[Editor’s note: The below article was originally published on March 27, 2020. It has been expanded from the 50 greatest TV comedies of all time to 80, as of June 26, 2024.] Comedy rules are made to be broken.

If all laughter comes from some great psychological misdirect , then it follows that the funniest series are the ones that continue to take the unexpected routes. Some of the greatest comedies in contemporary television are arguably not comedies at all, but find moments of levity between nonstop tension and heartbreaking drama. FX’s “The Bear,” now premiering a third season, has fans and Emmy voters begging for the high-octane stress of a Chicago kitchen and clinging to the hope that any scene will end in laughter instead of tears (or an accidental stabbing).

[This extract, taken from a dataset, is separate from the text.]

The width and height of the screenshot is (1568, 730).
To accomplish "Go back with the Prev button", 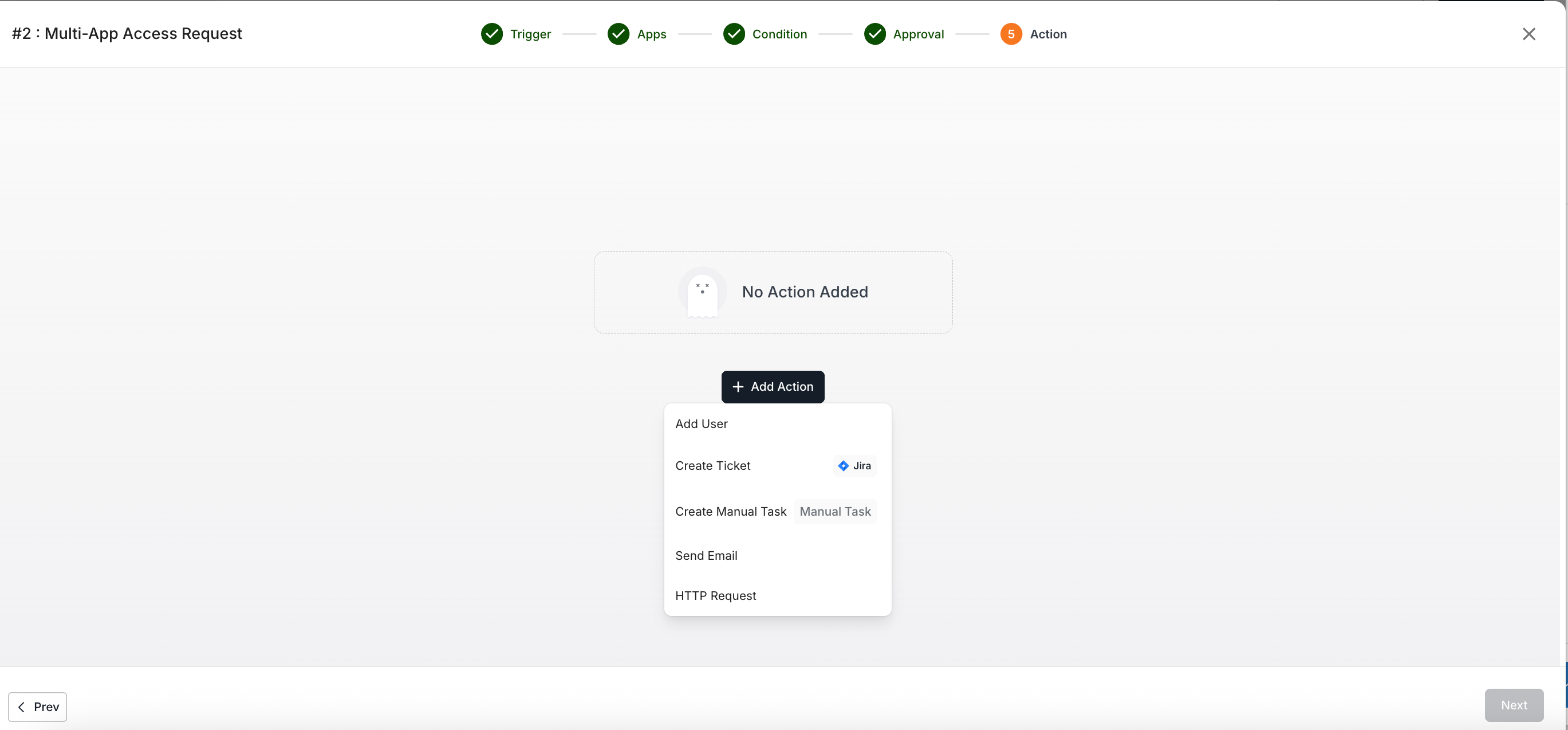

Sometimes a comedy is memorable because of the rules that it inadvertently puts in place. Some foundational TV series have endured not because they were ratings or cultural juggernauts in their time, but because their spiritual descendants dotted programming lineups years — maybe even decades — after their cameras stopped rolling. As in other realms of entertainment, the TV comedies that endure and that are worth revisiting manage to speak to something brewing in their day and the audiences watching generations after.

Sometimes it’s a matter of seeing how much the idea of good governance has changed since some starry-eyed optimists in Indiana closed up shop. Other times, it’s recognizing how a quarte.